Jess Tilley is a consultant at talent management consultancy, The Chemistry Group.
2 Responses
Is Low Staff Turnover for Losers?
This article is extremely informative. Some additional points which are worthy of consideration are the following:
1. Employees must be selected on the basis of merit and motivated through respect, rewards, caring, sharing, appropriate training which takes into account the volatility which exists in the business environment, etc. A business is like a garden which grows weeds from time to time and it is understandable that these weeds must be released from the business enterprise.
2. Bad bosses adversely affect the emotional health and productivity of employees. Bullying, i.e., criticizing, insulting or degrading employees in the presence of others, being too picky, while assuming that one is perfect, not sharing information as and when required, will impact an employee’s work and his personal life and the problem must not be allowed to escalate. Some managers are too controlling, too suspicious, too pushy, too critical, and hard to please. They forget that workers are free agents, rather than fixed assets. When this continues, an employee may quit due to the cumulative effect of seemingly trivial issues. People leave jobs for opportunities or for circumstantial reasons, but many would have stayed, if treated well enough to warrant a continuation of their employment.
3. Instead of focusing on mere numbers, leaders, managers, and supervisors should understand that people matter; their recruitment, training and motivation within an ethical team environment will contribute to success in line with corporate goals. First of all, leaders should ensure that they themselves have formal training in the field of business management, instead of belonging to the category of “technicians who have been promoted to supervisory or managerial positions, without ensuring that they have adequate managerial skills.” Sadly, it is often assumed that great technicians have “natural” managerial talents. The result:
(a) de-motivated employees,
(b) lower productivity,
(c) higher employee turnover and increased costs and stress in terms of hiring replacement employees, training them, rebuilding relationships because new employees have to be able to work effectively with existing employees, mistakes due to lack of an in depth knowledge of the areas of responsibility, and so on.
This adversely affects the bottom line and then leaders complain of dwindling profits, even though they themselves are responsible for these dwindling profits!
Leaders often feel the need to control employees via an aggressive approach, in order to obtain results in line with corporate goals. If people are selected on the basis of merit and motivated accordingly, via respect, caring and sharing, etc., there should not be any need for aggression, in a family-based approach to participative management.
Maxwell Pinto, Business Author
http://www.amazon.com/s/ref=sr_nr_i_1?rh=k%3Amaxwell+pinto%2Ci%3Adigital-text&keywords=maxwell+pinto&ie=UTF8&qid=1323793453
Attrition rates
A very interesting and thought-provoking post.
However, I once worked for a retail company that had horrendous attrition rates among the front line teams. There were at least two causes for this – one was the recruitment policy of only employing people who were good at maths. Potential new recruits were given a maths test as soon as they arrived for their interview – if they ‘failed’ it, they weren’t even interviewed. So we had a front line team who were all great at maths but not brilliant at customer service. We were recruiting for skill, not attitude.
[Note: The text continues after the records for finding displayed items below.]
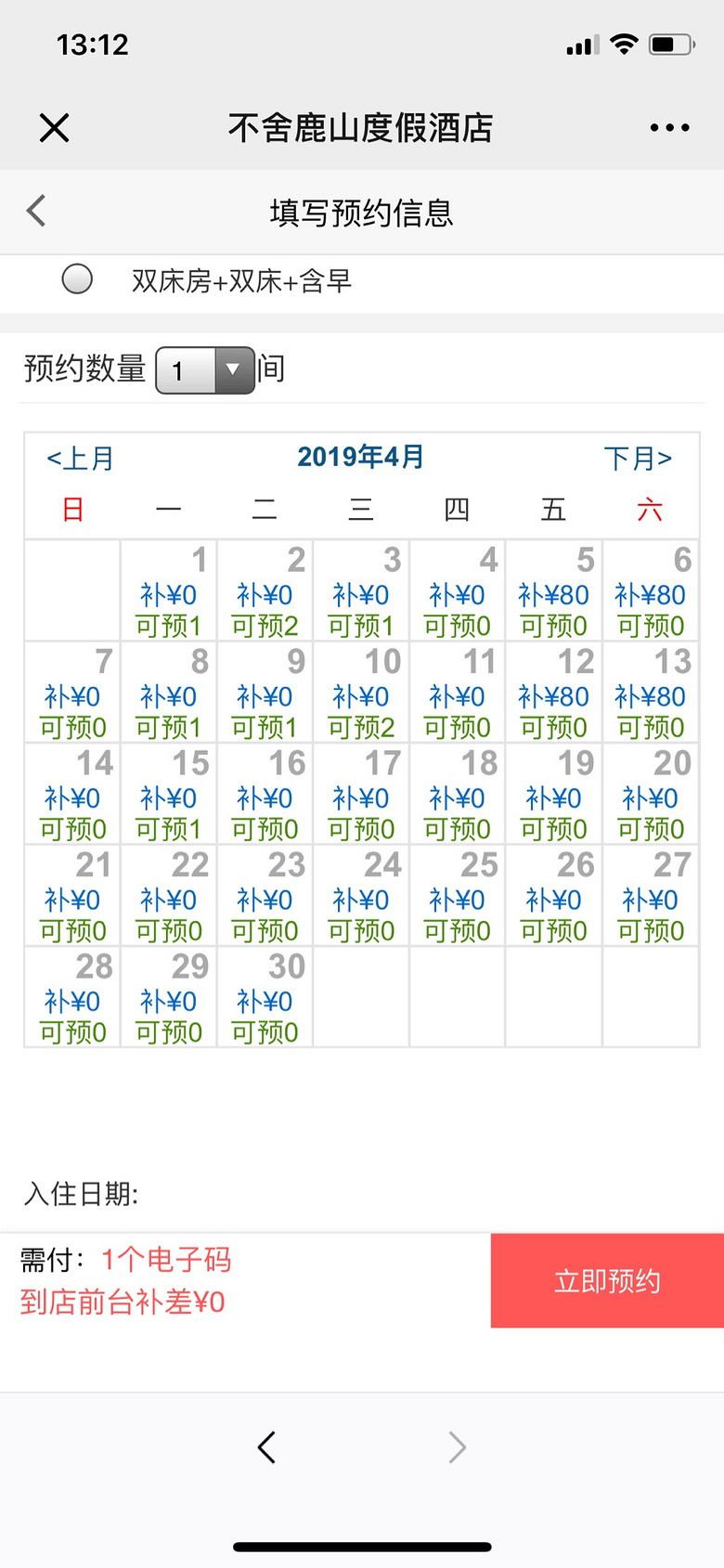The width and height of the screenshot is (724, 1568).
Task: Click the 立即预约 button
Action: coord(607,1280)
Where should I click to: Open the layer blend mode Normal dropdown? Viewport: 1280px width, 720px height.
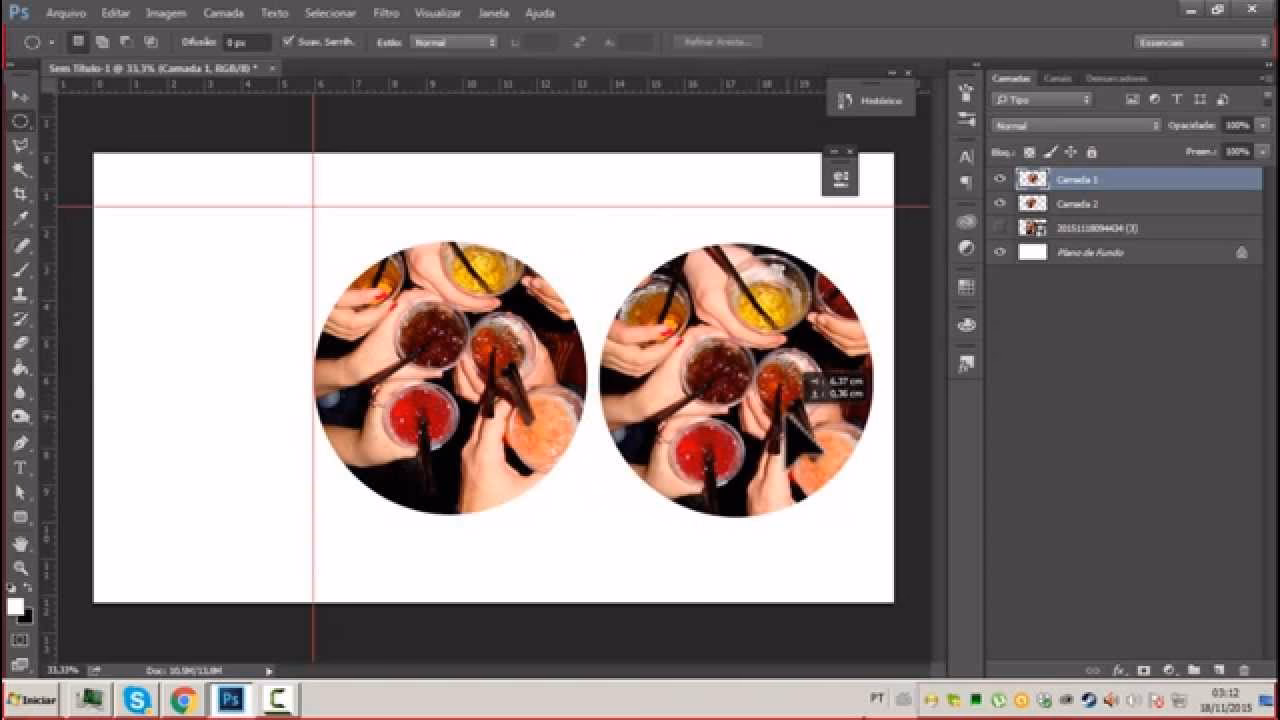(x=1076, y=126)
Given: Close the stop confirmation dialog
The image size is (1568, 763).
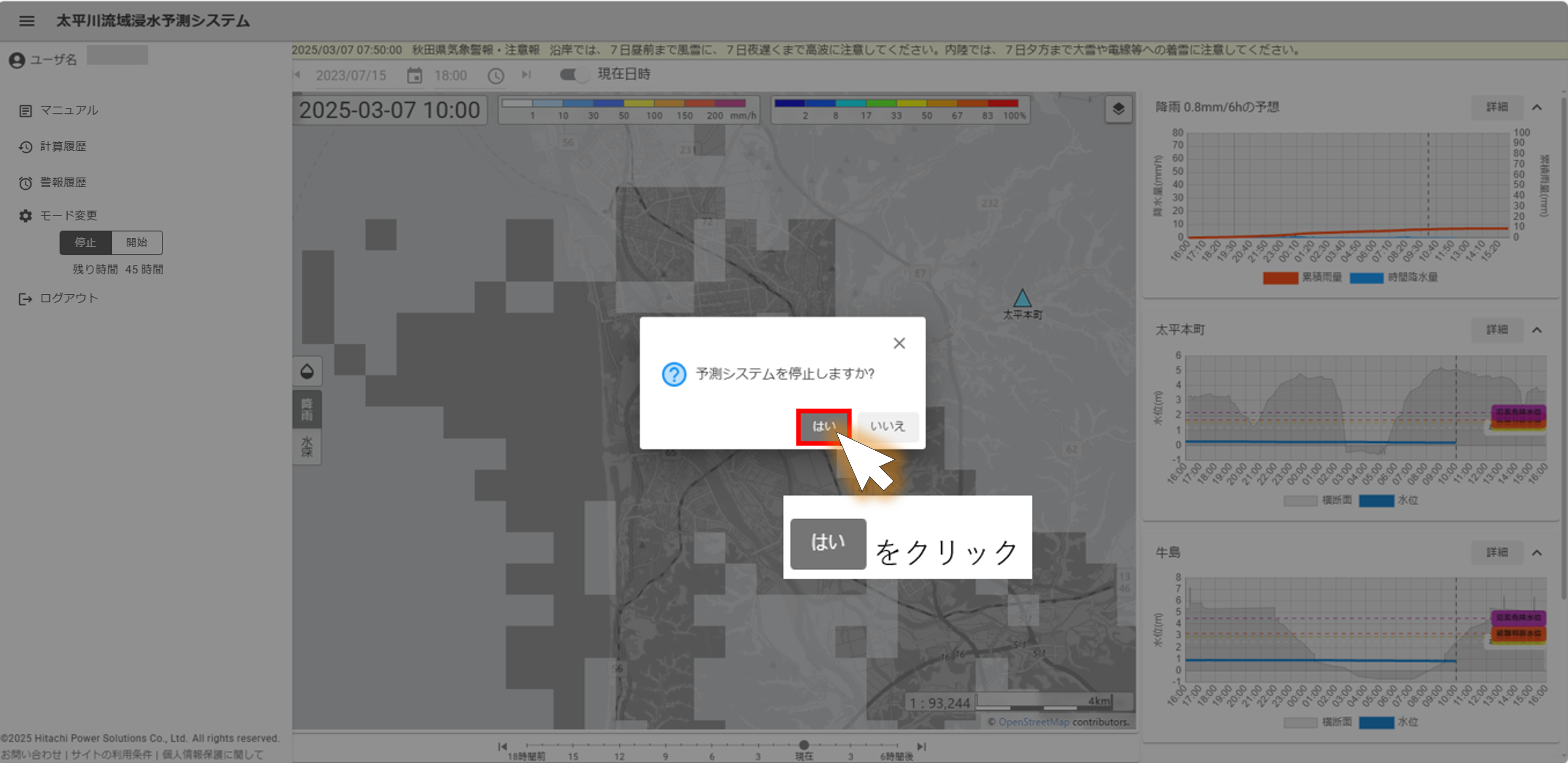Looking at the screenshot, I should (899, 343).

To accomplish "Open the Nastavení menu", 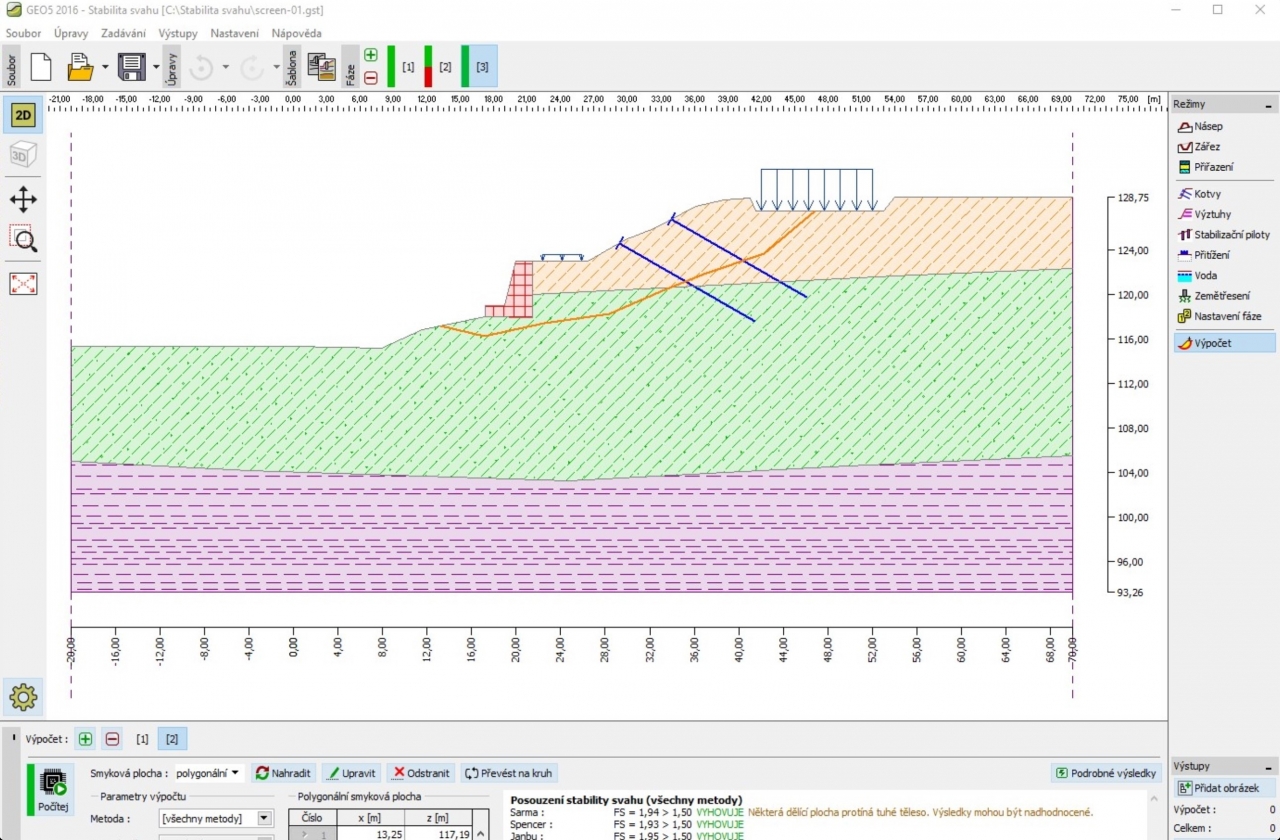I will pos(235,33).
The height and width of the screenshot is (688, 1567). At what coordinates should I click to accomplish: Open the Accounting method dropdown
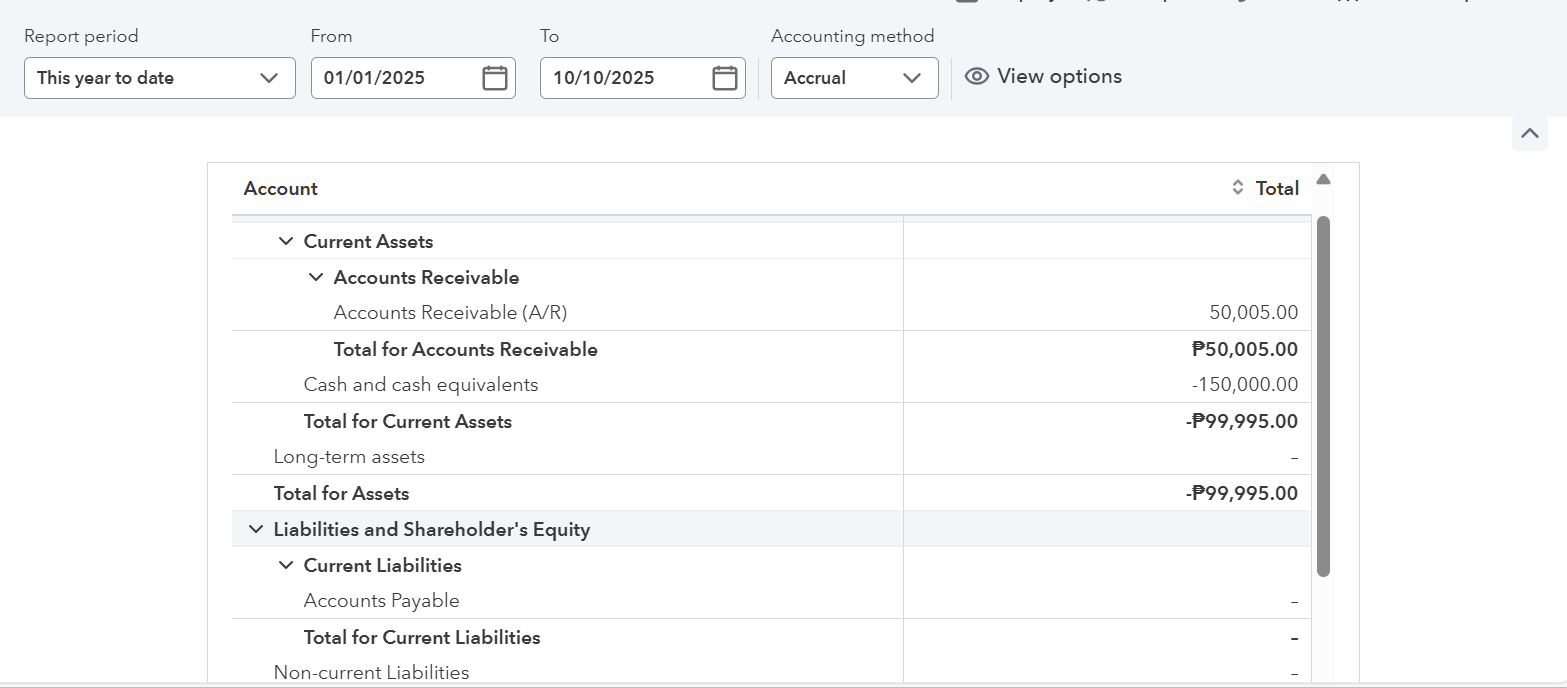point(854,78)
The other problem was that the managers who were responsible for the front line team members were not recruited by the line managers who were responsible for the teams – there was a recruitment team who looked after all of that, and only one of them had any front line experience.
This was a company that was aggressively wanting to grow sales figures each year, but was paying little attention to ‘hidden’ costs such are recruitment. We worked out that we were recruiting over 200 new team members every year, with a workforce of around 800, at a cost of at least £2,500 per new team member.
There are lots of other issues that affect attrition, but I will leave those for others to comment on!